Photo by Jason Benfield

Fauna Concentration

  • Statement of the Issue
  • One of the primary hypotheses underlying the Everglades restoration is that there is a strong linkage among hydrologic patterns, fish populations, and wading birds. The importance and strength of the linkage has been demonstrated in field studies (Kahl 1964, Kushlan 1976), experiments (Gawlik 2002) and modeling (Fleming et al. 1994), and it is obvious from the repeated inclusion of these three ecosystem components in the conceptual models of the Monitoring and Assessment Plan (MAP) for the Comprehensive Everglades Restoration Plan (CERP). Knowledge of that linkage was used by scientists to set restoration targets as well as to develop monitoring tools for CERP.

    Despite the evidence showing a link between fish populations and wading birds, the annual numbers of wading bird nests does not correlate with fish population size, making quantitative predictions of wading bird responses for CERP highly uncertain. Increased time since drydowns produce larger fish populations with larger body sizes, however, wading bird nesting effort tends to be highest following droughts ( Frederick and Ogden 2001) when fish populations are lowest (Loftus and Eklund 1994, Trexler et al. 2002) and individuals are smallest. If hydrologic patterns, fish population size, and wading birds are indeed linked, then the relationship is clearly not linear and other factors must mediate it under certain conditions.

    Gawlik (2002) proposed a conceptual model with a list of potential factors that could modify the effect of prey density on wading birds (Fig. 1). The model depicts how factors that affect regional prey populations might only partly affect the availability of prey for wading birds, which is the variable to which birds respond.

    Although people commonly use the terms food or prey “availability” and “density” interchangeably, the terms are quite different (Morrison et al. 1992). It is possible that factors affecting the concentration of prey could overwhelm factors that produce large prey population sizes (Gawlik 2002), thus producing a periodic disconnect between wading bird nesting and prey population size. Beyond the conceptual stage, there are few quantitative data on factors that affect prey concentrations because prey monitoring typically ceases when water dries to the point that travel by airboat is impeded. This project fills this information void by monitoring the spatial and temporal distribution of maximum prey densities across the landscape.
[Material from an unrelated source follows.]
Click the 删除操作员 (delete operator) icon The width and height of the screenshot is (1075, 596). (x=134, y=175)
The terms "maximum prey density" or “prey concentrations” represent the fish and macroinvertebrate (i.e., the crayfish, apple snail, and grass shrimp) concentrations in isolated patches of water during the drydown.
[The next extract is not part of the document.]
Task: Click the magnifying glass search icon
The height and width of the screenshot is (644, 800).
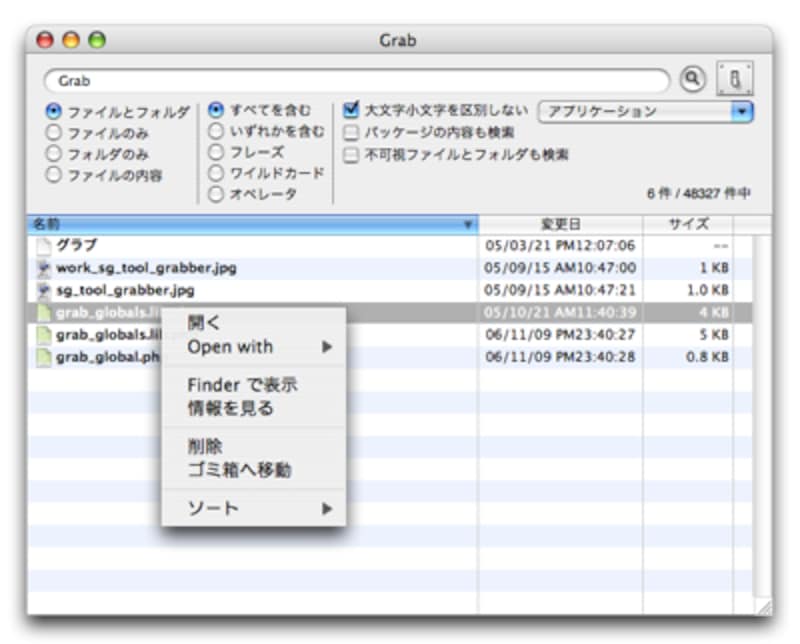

    Figure 1. Conceptual model of how prey availability could limit nesting of wading birds in the Everglades.

  • Objectives 

  • •  provide baseline data on the spatial patterns of maximum prey concentrations in the landscape.
  • •  provide baseline data on the inter-annual variation in maximum prey concentrations.

    •  evaluate correlates between maximum prey concentrations and local site characteristics, hydrologic patterns, and regional fish population sizes.
  • •  evaluate preliminary correlations between maximum prey concentrations and wading bird foraging and nesting patterns.